AstraZeneca gives rare diseases new challenge

United Kingdom-based global pharmaceutical company AstraZeneca has integrated more than 10 molecular products worldwide in the rare diseases field and is promoting more than 20 clinical research programs, said an executive of the company.

The company will continue to introduce new product portfolios over the upcoming five years after announcing joining the rare diseases realm in 2021, said Hu Yiqing, vice-president of AstraZeneca China and head of its rare diseases business unit, in an interview with China Daily ahead of the International Rare Diseases Day, which fell on Tuesday this year.

Areas of focus will include hematology, nephrology, neurology, metabolic disorders and ophthalmology, she said.

“In addition to the acquisition of Alexion, which specializes in rare disease therapies, in 2020, AstraZeneca announced the acquisition of LogicBio Therapeutics, which had a leading position in the development of gene delivery and gene editing and was committed to tackling various rare and serious diseases afflicting children and adults,” said Hu.

“Therefore, the company will expand its layout of rare diseases at the level of genomics,” she said.

In terms of research and development in the company’s rare diseases therapy catalog, Hu said China and the rest of the world are developing at the same time.

“In addition to the introduction of innovative medicines that have entered the markets overseas to China, all the therapies that are under research progress will be promoted into clinical trials in China simultaneously,” she said.

In November, China approved the first rare disease therapy from AstraZeneca, bringing innovative treatment options to paroxysmal nocturnal hemoglobinuria and atypical hemolytic-uremic syndrome, two diseases related to kidney and blood vessel malfunctions in adults and children.

The company is pushing forward the therapy’s approval for other new indications and the approval for another medicine to treat a rare neurofibroma, a neurological condition, to benefit more patients, said Hu.

Data from market research firm Frost & Sullivan showed that the size of the rare disease treatment market in China is expected to surge from $1.3 billion in 2020 to $25.9 billion in 2030 with a compound annual growth rate of 34.5 percent. Experts believe that it is a result of the actual needs of the patients.

The country has unveiled favorable measures to streamline a new medicine market used in the rare disease field. Some therapies with clinical data overseas can register without clinical data domestically to accelerate foreign innovative drugs being brought into the country, according to experts.

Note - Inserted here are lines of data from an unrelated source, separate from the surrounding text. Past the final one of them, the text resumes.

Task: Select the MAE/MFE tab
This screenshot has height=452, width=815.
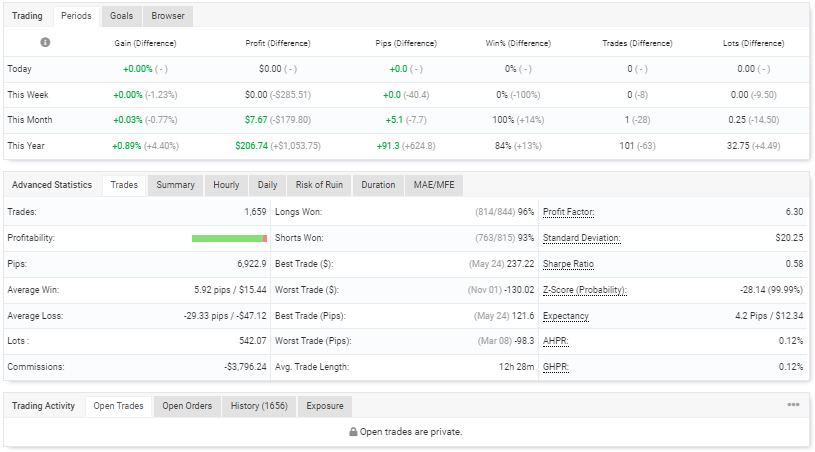Action: point(434,185)
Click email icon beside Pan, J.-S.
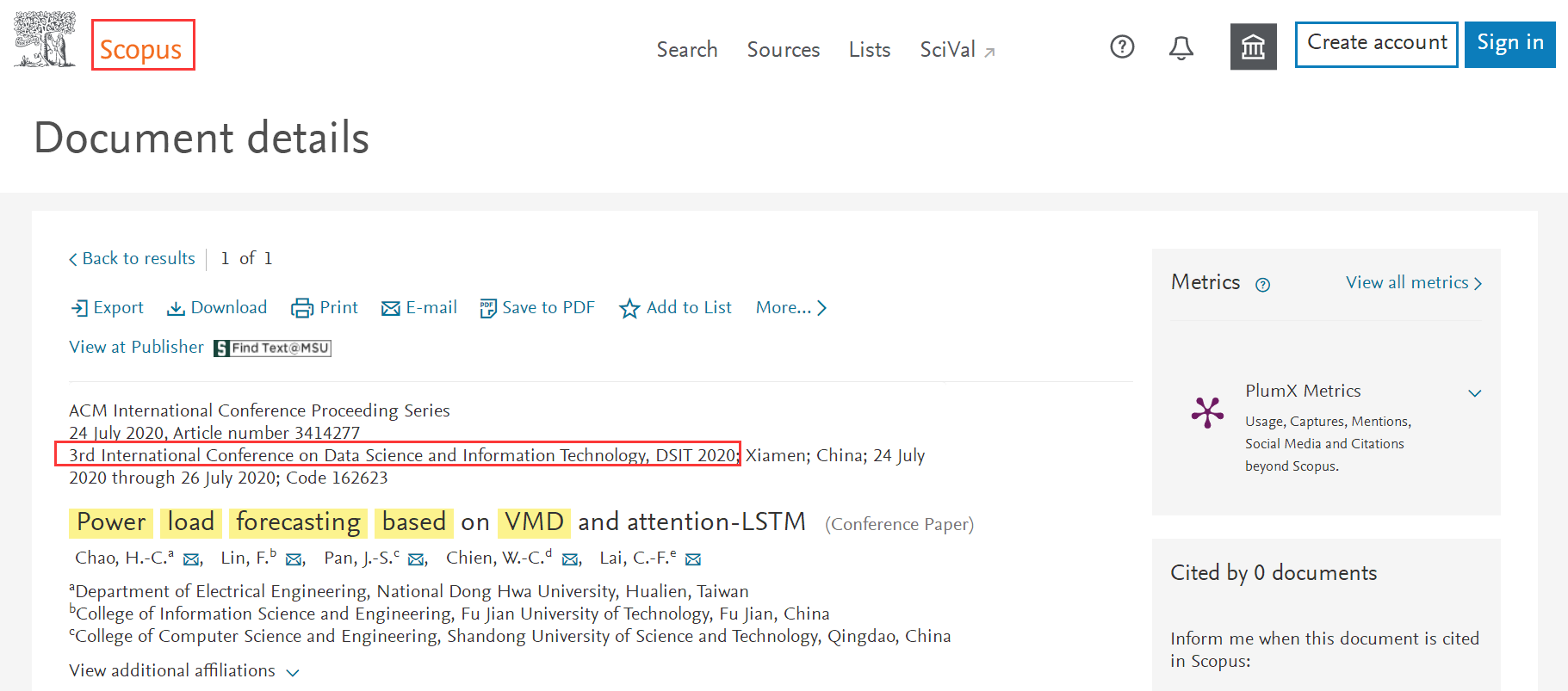 pos(416,559)
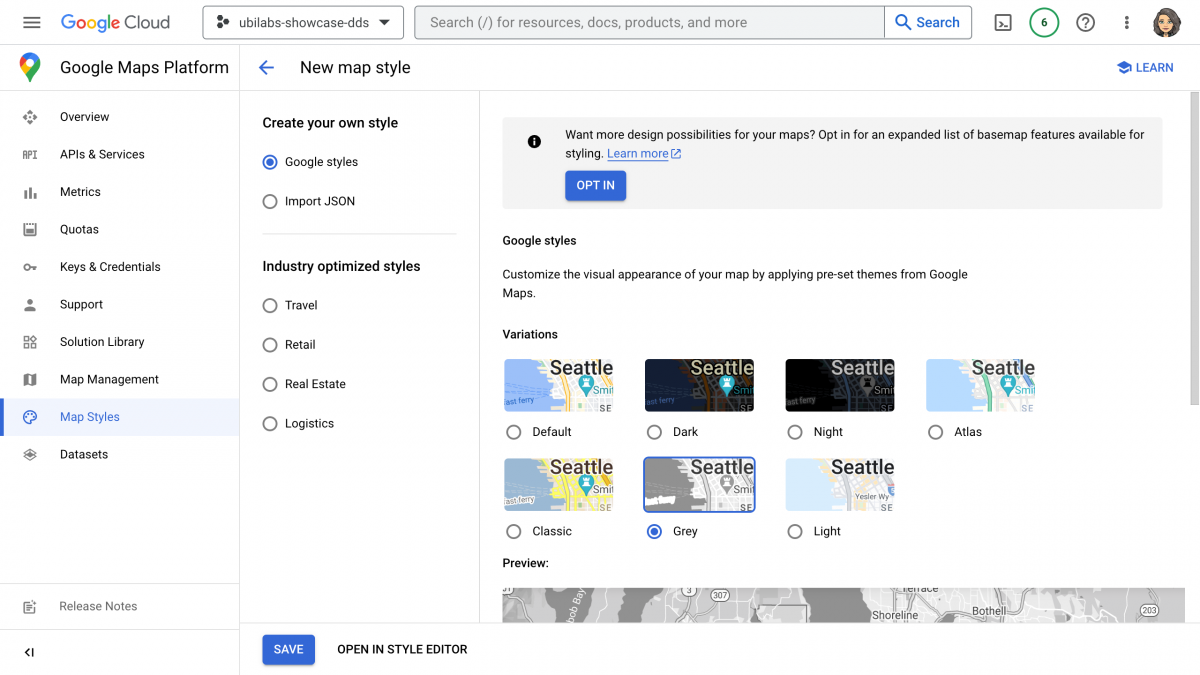Open the three-dot overflow menu

pyautogui.click(x=1127, y=22)
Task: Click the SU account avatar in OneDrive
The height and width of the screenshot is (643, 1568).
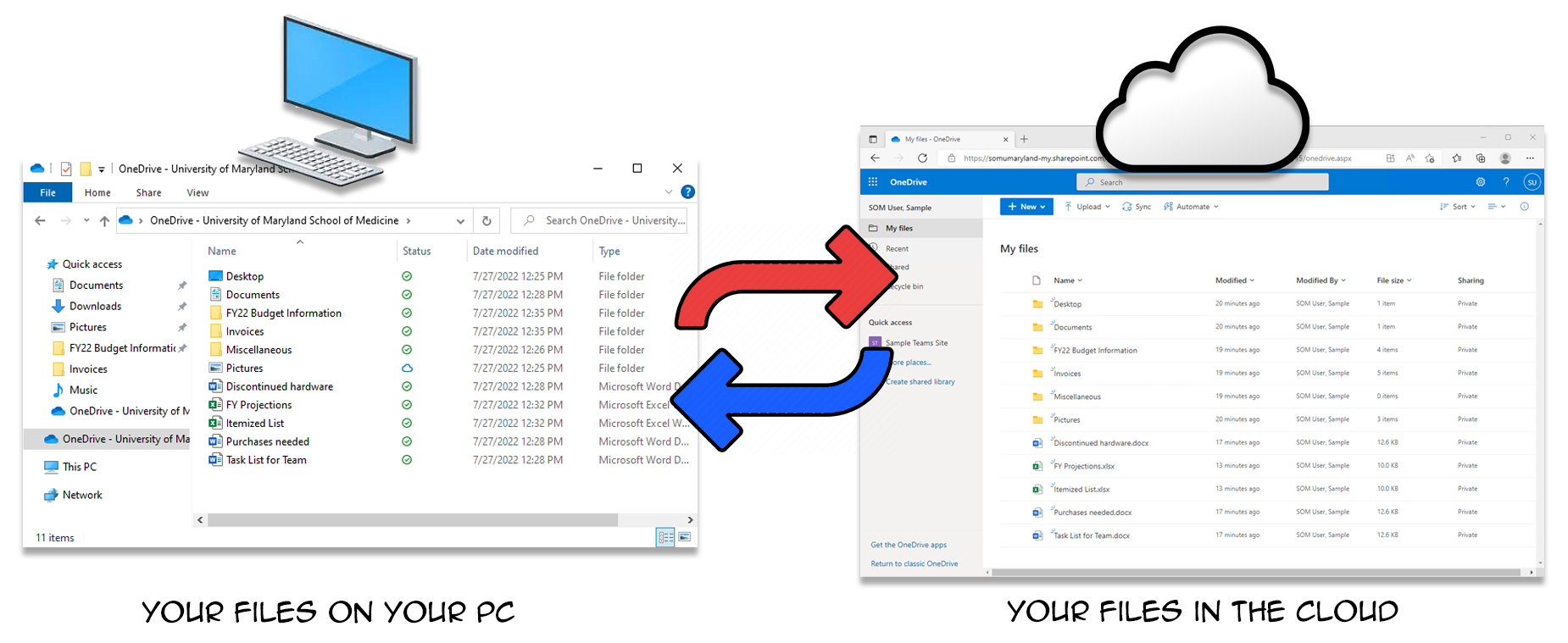Action: [1531, 182]
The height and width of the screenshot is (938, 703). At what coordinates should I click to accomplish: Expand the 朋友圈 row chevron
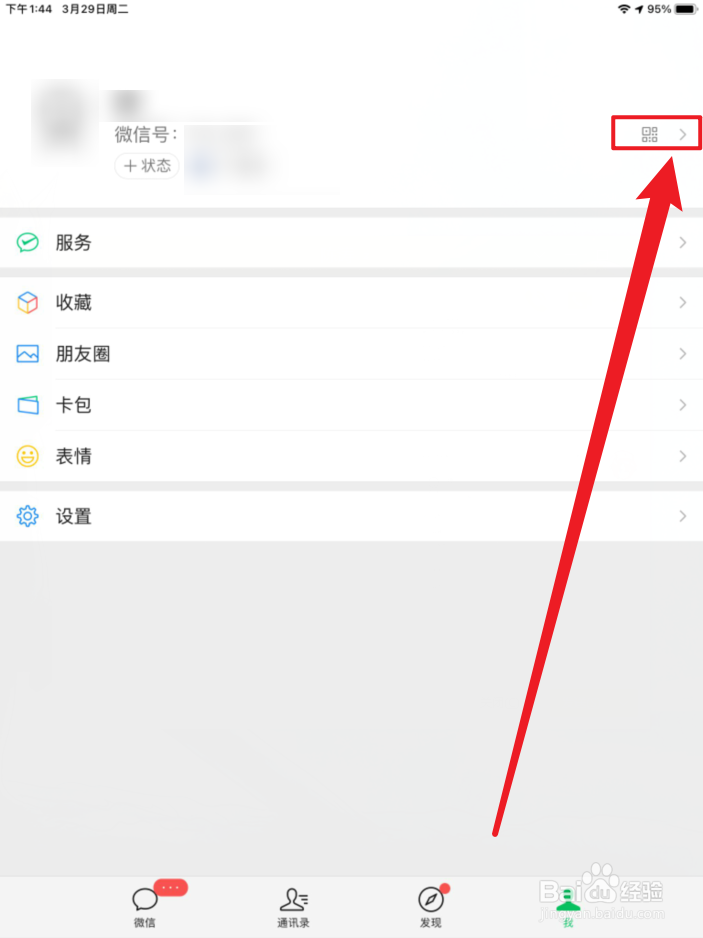pyautogui.click(x=683, y=354)
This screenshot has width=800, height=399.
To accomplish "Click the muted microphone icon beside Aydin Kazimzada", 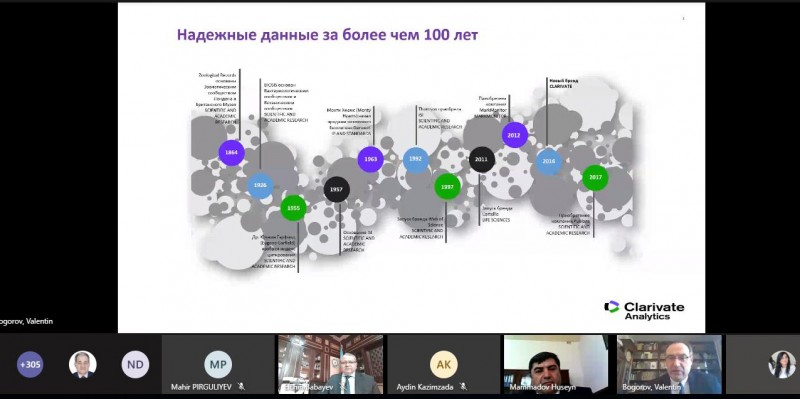I will coord(463,387).
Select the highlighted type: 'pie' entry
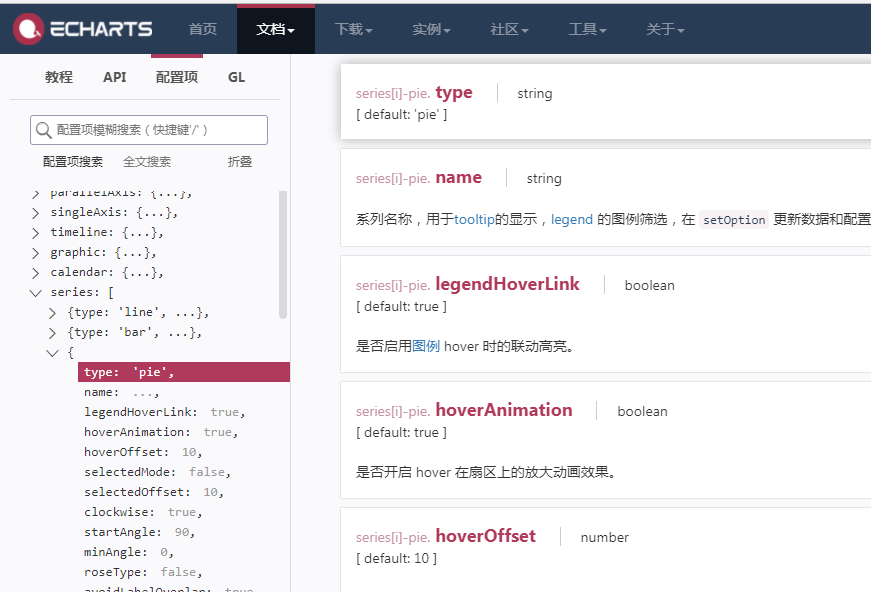This screenshot has width=871, height=592. point(129,371)
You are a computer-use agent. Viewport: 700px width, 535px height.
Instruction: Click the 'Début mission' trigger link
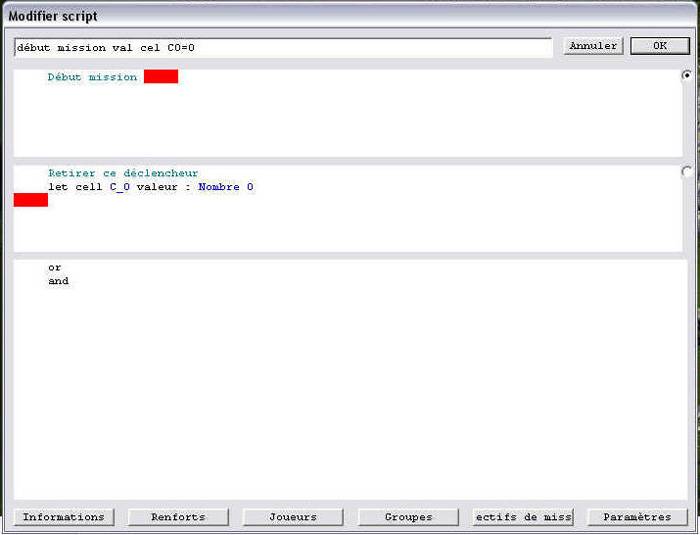92,77
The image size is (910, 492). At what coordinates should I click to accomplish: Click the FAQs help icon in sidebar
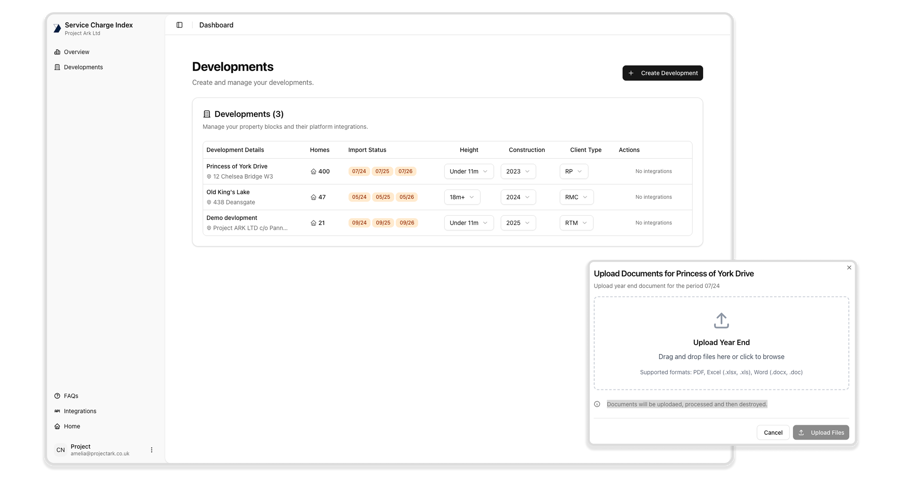[x=57, y=396]
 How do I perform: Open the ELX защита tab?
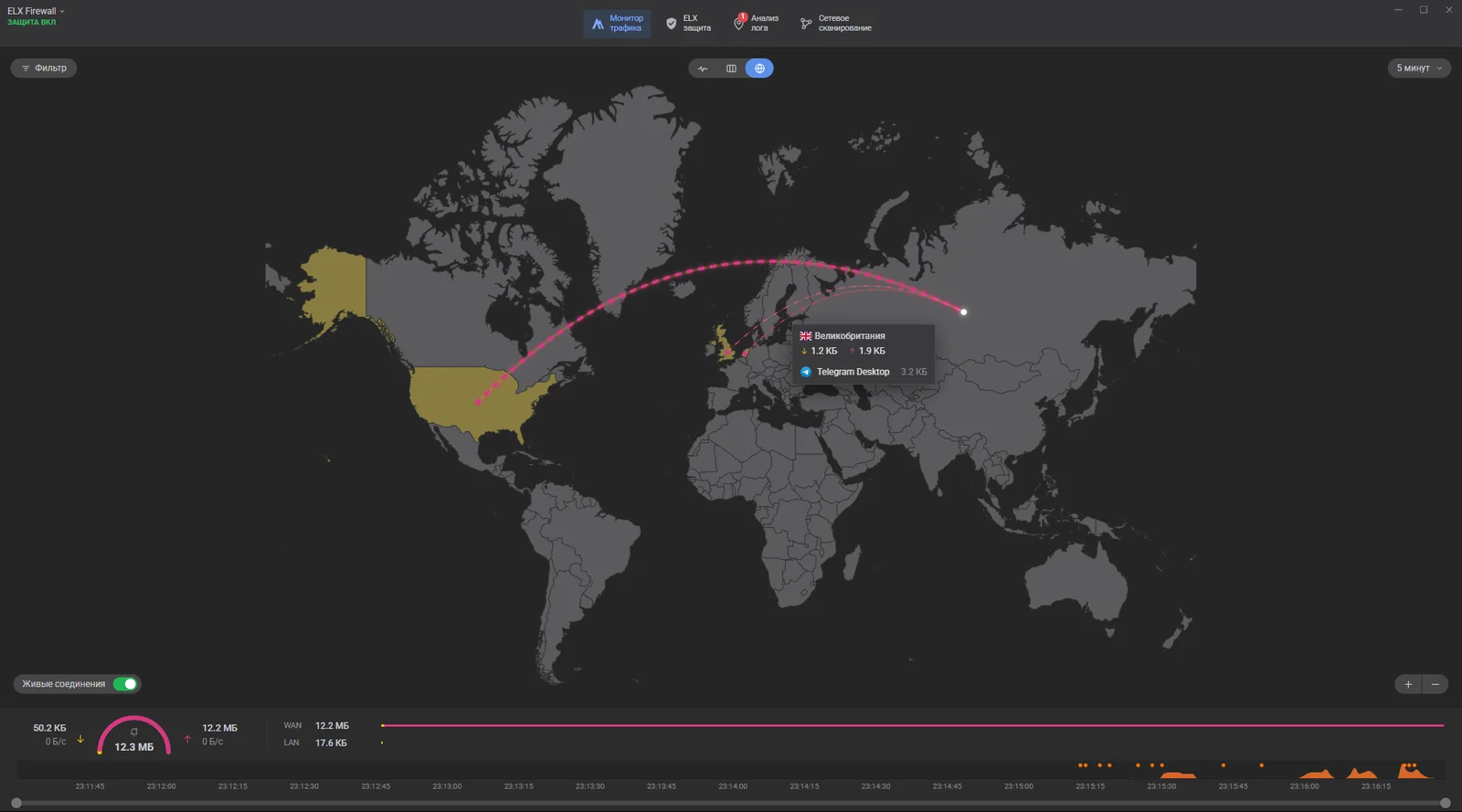click(x=688, y=24)
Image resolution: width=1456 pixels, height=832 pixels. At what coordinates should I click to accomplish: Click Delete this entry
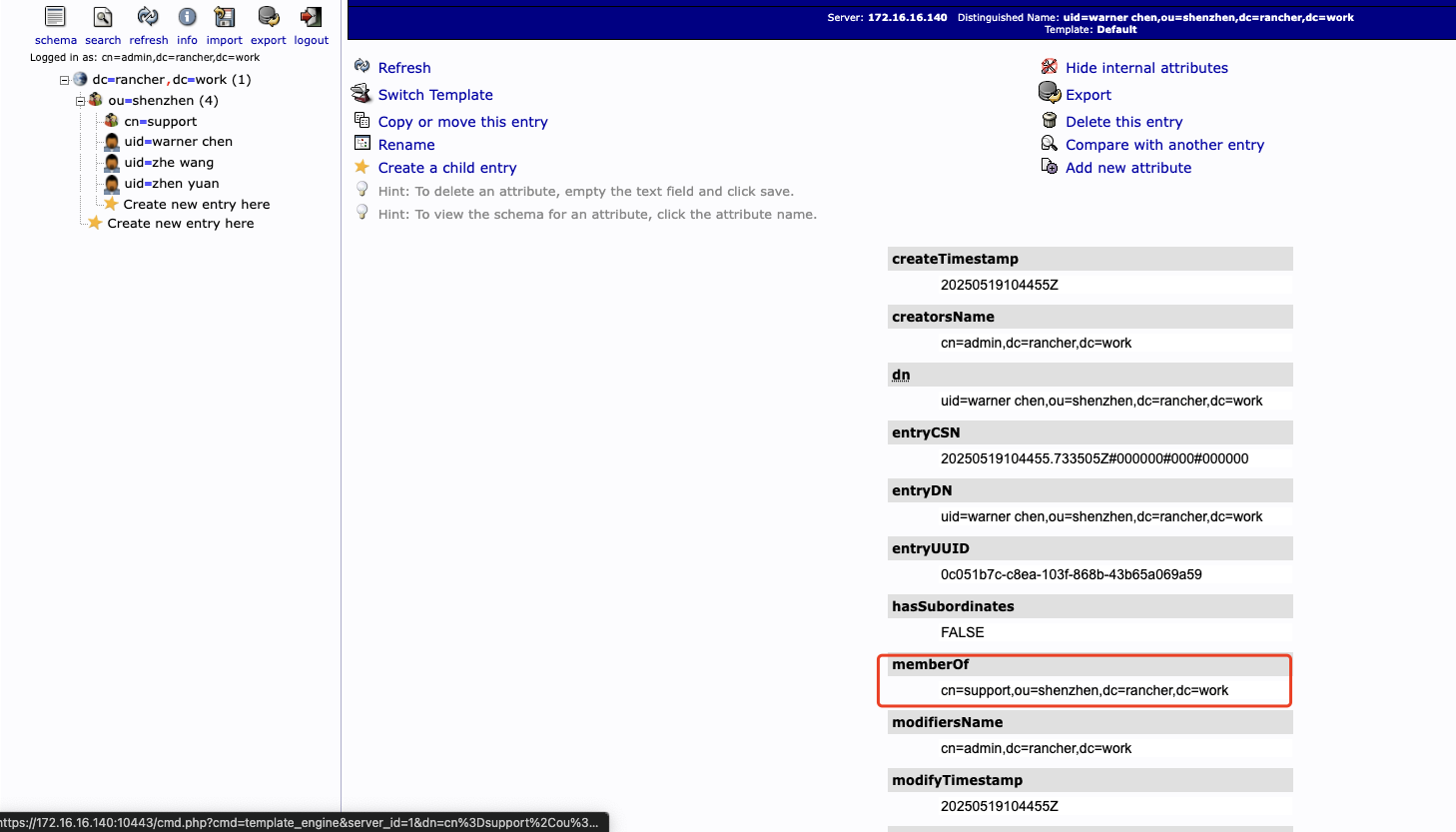1124,121
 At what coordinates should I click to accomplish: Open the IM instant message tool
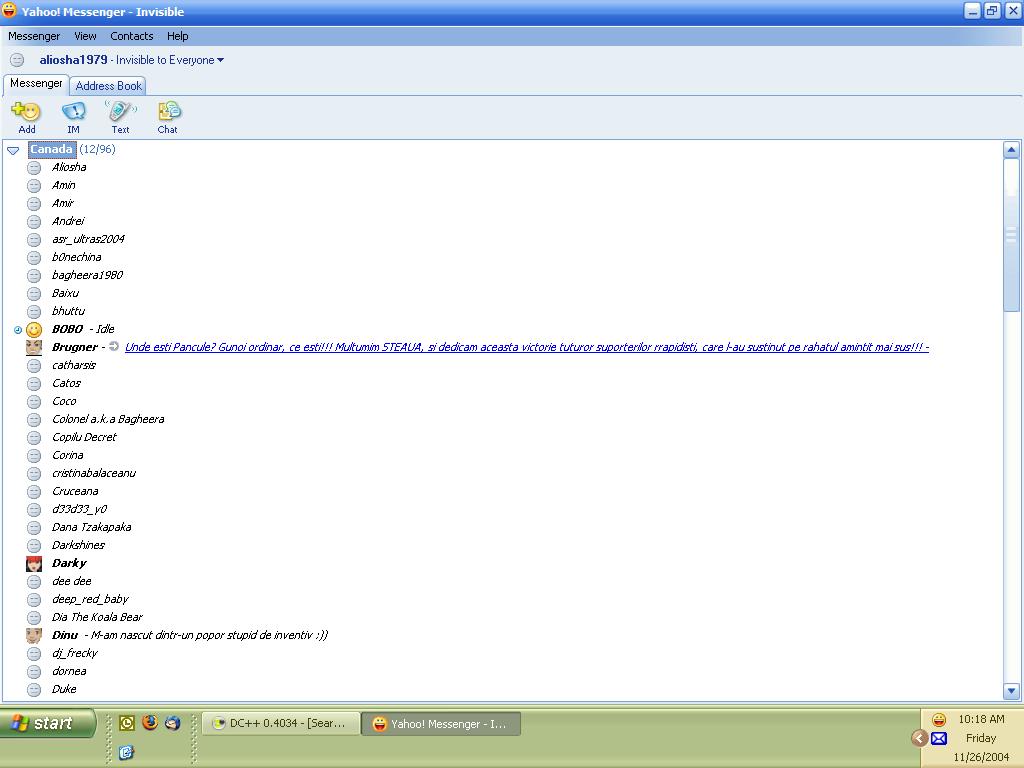click(x=73, y=111)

Besides acceleration in bringing new therapies, Hu said the company will also contribute to building a more complete diagnosis and treatment system regarding rare diseases.

The country has established a collaboration network of rare diseases among hospitals nationwide and 60 of them were designated as medical centers. Hu said AstraZeneca will help strengthen multidisciplinary treatment capability at the medical centers as rare diseases are usually diagnosed jointly by doctors from various backgrounds.

“These medical centers will later expand their practice and standardize diagnosis and treatment of relevant diseases at other medical institutions. Also, the hospitals will build transfer mechanisms for high-risk patients,” said Hu.